Yes, Sarah Baxter, we do need GPs
Dr Kailash Chand
I have more than 30 years’ experience of being a GP and it saddens me to hear the continual denigrating of general practice by the likes of Sarah Baxter in a respectable newspaper like the Sunday Times.
Another day, another GP bashing. Is there a conspiracy to kill off the jewel in the crown of the NHS; ‘General Practice’ and to fatally undermine the envy of the world; ‘The NHS’? There is no doubt that we have variation in standards of primary care which needs addressing. However, by and large, the primary care model in the UK is undoubtedly one of the best.
I challenge Sarah Baxter to find a model anywhere in the world that can match the range, remit and responsibility that we provide as British GPs
Allow me to educate Sarah, about how general practice functions in Europe and beyond, where GPs spend longer with patients, such as the 20-minute consultations that are common in Holland. Or where whole chunks of clinical care aren’t even done by GPs, such as in Spain, where all smears are done by gynacologists or Hungary and the Czech Republic, where all children are seen by paediatricians, and indeed in most of Europe, where patients see specialists freely, without any reference to their GP.
Or in Sweden where out-of-hours services start at 5pm, and where, between midnight and morning, there is no primary care, and patients instead attend A&E or call an ambulance. And in the whole of Europe, no nation operates targets or makes systematic data entry, nor measurement of practice performance of chronic diseases.

§ **Data under study**
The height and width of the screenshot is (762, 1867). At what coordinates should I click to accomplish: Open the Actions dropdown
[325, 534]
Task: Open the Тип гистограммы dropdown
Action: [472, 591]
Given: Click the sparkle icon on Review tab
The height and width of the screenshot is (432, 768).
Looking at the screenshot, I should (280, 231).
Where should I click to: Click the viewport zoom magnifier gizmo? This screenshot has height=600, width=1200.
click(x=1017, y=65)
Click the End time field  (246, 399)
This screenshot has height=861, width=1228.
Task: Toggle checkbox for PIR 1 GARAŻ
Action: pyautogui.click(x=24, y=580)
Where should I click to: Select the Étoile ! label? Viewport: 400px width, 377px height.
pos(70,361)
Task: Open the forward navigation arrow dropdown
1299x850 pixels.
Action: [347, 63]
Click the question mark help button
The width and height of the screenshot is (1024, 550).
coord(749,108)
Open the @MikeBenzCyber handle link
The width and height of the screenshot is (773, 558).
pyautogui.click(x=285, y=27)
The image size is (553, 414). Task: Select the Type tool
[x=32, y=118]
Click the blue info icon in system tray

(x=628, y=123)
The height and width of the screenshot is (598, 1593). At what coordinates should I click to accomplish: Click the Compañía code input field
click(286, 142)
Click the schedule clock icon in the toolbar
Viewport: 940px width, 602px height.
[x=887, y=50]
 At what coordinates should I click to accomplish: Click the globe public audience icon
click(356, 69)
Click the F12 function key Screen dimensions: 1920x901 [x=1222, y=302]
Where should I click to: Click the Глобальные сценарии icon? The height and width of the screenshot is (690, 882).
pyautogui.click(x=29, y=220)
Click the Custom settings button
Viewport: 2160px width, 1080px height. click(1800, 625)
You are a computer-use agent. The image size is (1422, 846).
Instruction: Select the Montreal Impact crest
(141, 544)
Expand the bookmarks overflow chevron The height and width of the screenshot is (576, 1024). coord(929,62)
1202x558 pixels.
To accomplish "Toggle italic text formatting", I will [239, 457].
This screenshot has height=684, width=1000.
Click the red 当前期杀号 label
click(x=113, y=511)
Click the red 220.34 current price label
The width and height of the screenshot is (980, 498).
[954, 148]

§ **To do**
1. For each statement below, state whether the article on general practice agrees with it, answering yes or no and quoting the words from the article that decide it: (a) Twenty-minute consultations are common in Holland. (b) In Spain, smears are done by GPs. (c) In Sweden, out-of-hours services start at 6pm.
2. Carry on the article on general practice, starting after its final sentence.
The listing was taken from a separate source.

§ **Task responses**
1.
(a) Yes: "such as the 20-minute consultations that are common in Holland"
(b) No: "in Spain, where all smears are done by gynacologists"
(c) No: "in Sweden where out-of-hours services start at 5pm"

2.
Let’s see what a UK GP does; where every single patient wanting to see a specialist must see their GP first, and where we, manage bulk of patient care, as well as the continuing transfer of work from hospitals. We comprehensively provide the entire spectrum of clinical care without exception, from baby checks to the elderly, managing chronic diseases such as diabetes, coronary heart disease, heart failure, epilepsy, even renal disease, which would be completely alien to the reality of GPs in other countries. Where this information is systematically recorded with registers and exemplary standards of care, via the quality and outcome framework, that has no international parallel.
And where we have superlative trust and satisfaction ratings that tower over journalists and politicians, and where patients see us as advocates, helping them through thick and thin, from stress at work to coping with grief, and where patients even resort to phoning us from A&E or a hospital bed, pleading with us to sort out their plight. And when the system fails anywhere, from an ambulance not turning up, to a hospital appointment cancelled, or a disability benefit that’s been refused, it’s us to whom they turn to pick up the pieces. And it’s the GPs’ door where the buck stops. And we’re paid just £70 per patient to do all this, a fixed amount for an unlimited number of consultations or visits per year, where in spite of this we prescribe more cost effectively.
Moreover, we do this with fewer GPs per head than most of Europe. I challenge Sarah Baxter to find a model anywhere in the world that can match the range, remit and responsibility that we take on and provide as British GPs. Our system of general practice offers an amazingly cost-effective service with a quality of care that is second to none. The GP bashing, which is now an almost daily feature from certain section of media and politicians needs stopping. This current animosity for GPs is so politically driven. They are so overworked and undervalued. Who would want to become a GP now?